Em primeiro lugar, segundo o filósofo e político britânico Edmund Burke “Para que o mal triunfe, basta que os bons não façam nada”. Na frase, Burke ressalta a importância da ação da sociedade no combate a práticas deletérias, dentre as quais pode-se citar a violência obstétrica no Brasil. Assim, um dos possíveis caminhos objetivando a resolução dessa problemática perpassa a conscientização da sociedade, que ainda padece de desconhecimento no que tange a possibilidade de entender e, por consequência, prevenir essa prática.

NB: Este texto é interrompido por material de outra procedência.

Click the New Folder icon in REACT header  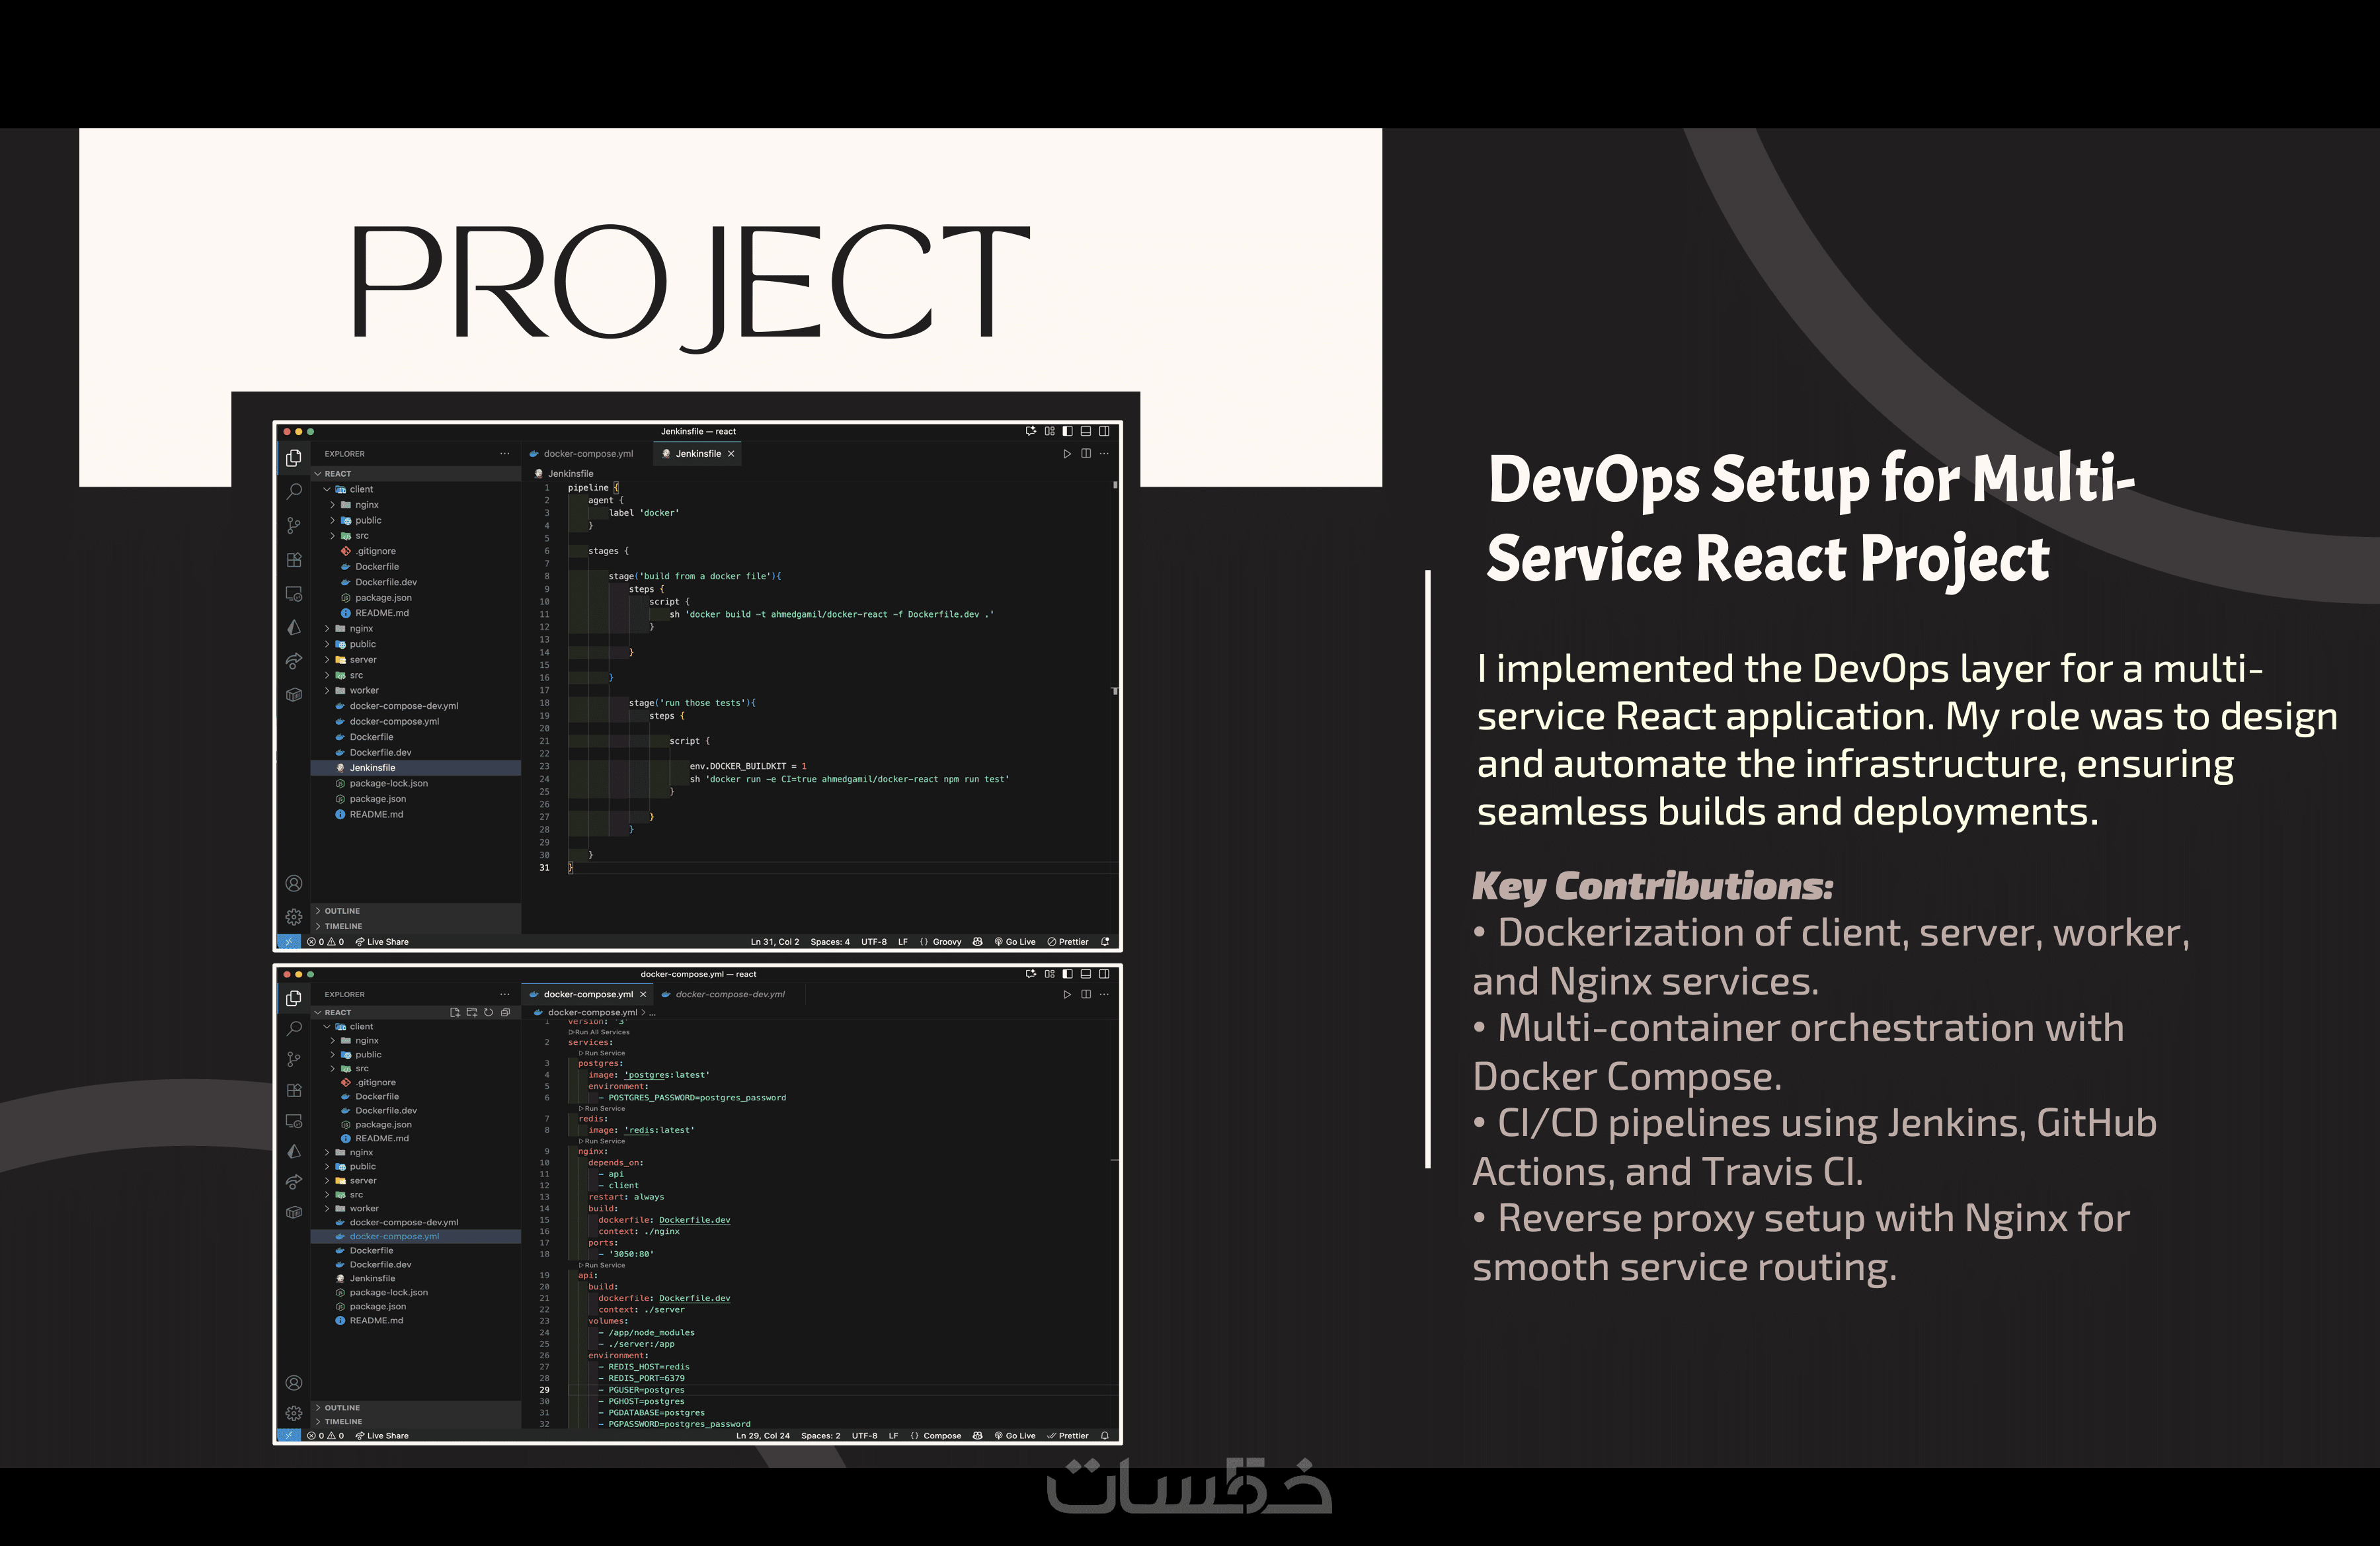[x=472, y=1012]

Ademais, vale, também, ressaltar a dimensão legal da questão referente à violência obstétrica no Brasil. Nesse âmbito, vale trazer à tona o primeiro artigo do Código Penal Brasileiro, que determina que apenas pode haver sanção legal com a definição prévia de uma lei, dizendo que “Não há crime sem lei anterior que o defina. Não há pena sem prévia cominação legal”. Tal circunstância traz à tona a necessidade de se definir, dentro da legislação, a prática da violência obstétrica, que, até o presente momento, não possui qualquer dispositivo em matéria penal fixando uma punição.

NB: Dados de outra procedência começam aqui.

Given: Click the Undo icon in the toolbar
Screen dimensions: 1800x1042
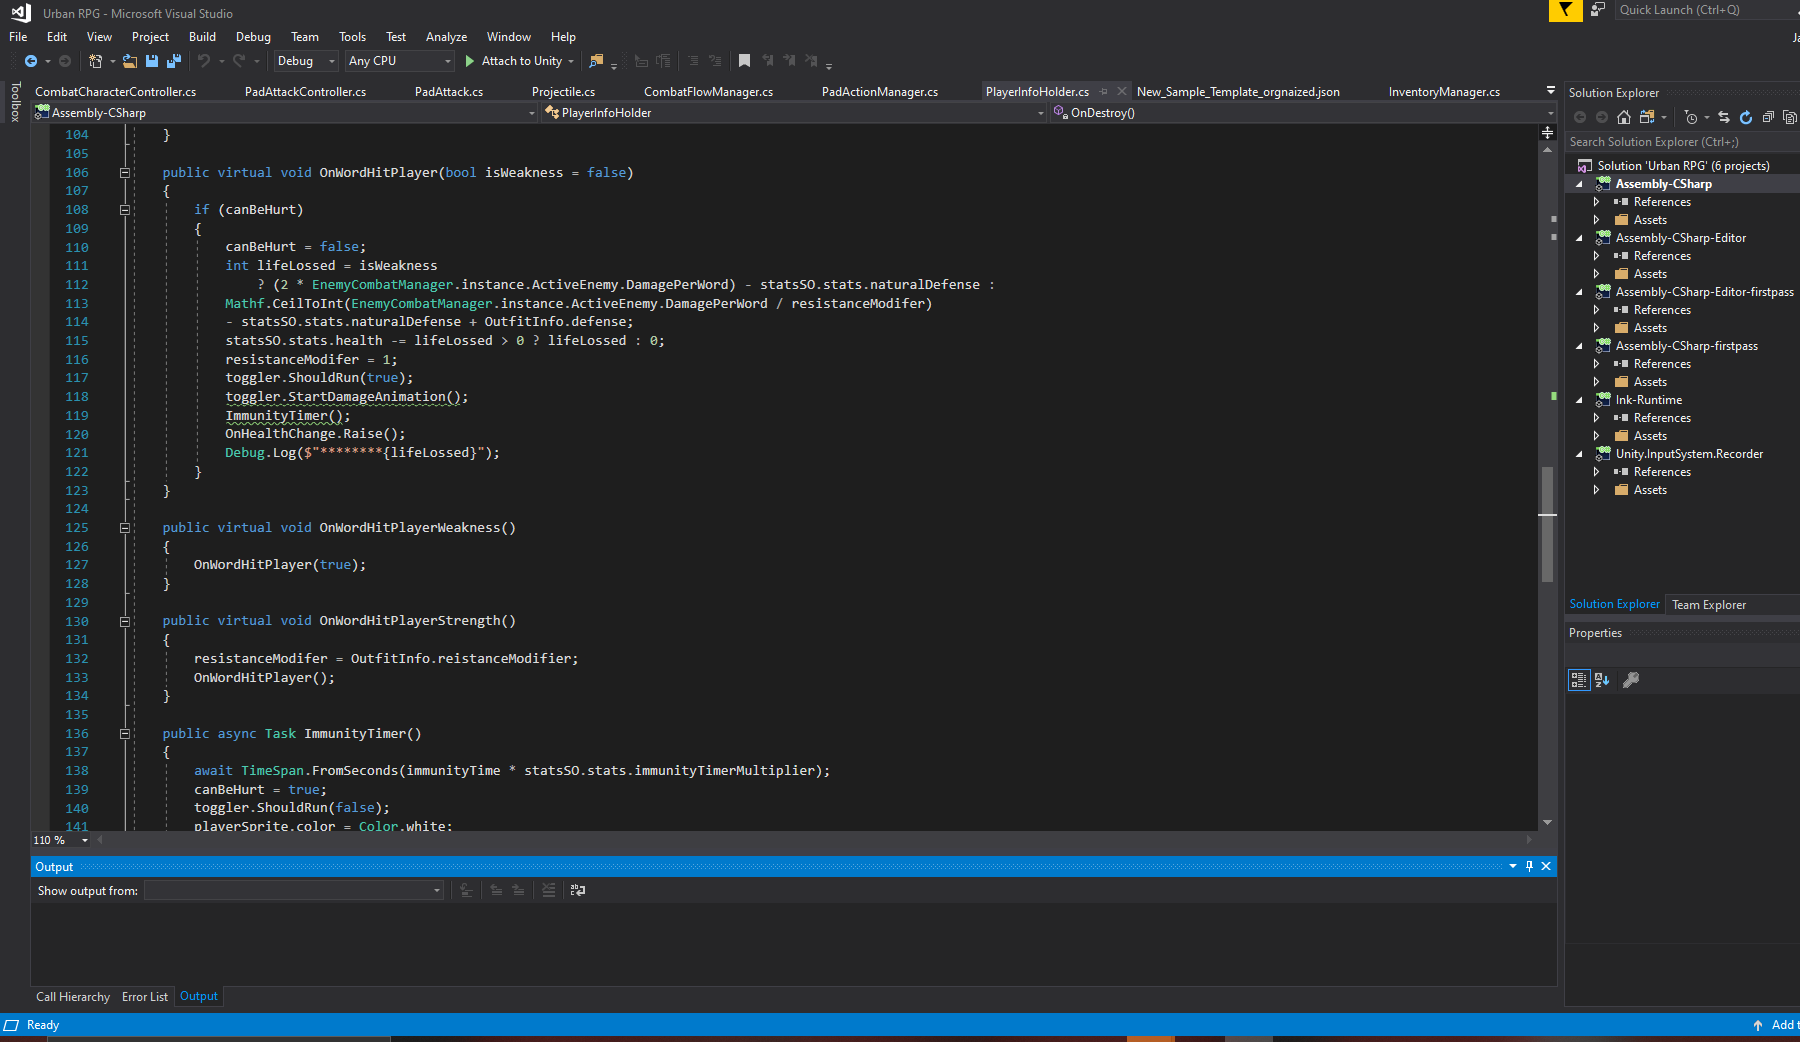Looking at the screenshot, I should tap(204, 61).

Em conclusão, a busca de caminhos para combater a violência obstétrica no Brasil apresenta-se como um eminente problema social a ser combatido. Nesse sentido, faz-se importante a adoção de medidas que visem refrear esse cenário. Dentre essas medidas, vale citar ações de conscientização promovidas pelo Estado brasileiro, através dos Ministérios da Mulher e da Saúde, além de projetos legislativos que objetivem a tipificação da violência obstétrica como crime, a fim de melhor proteger as gestantes brasileiras.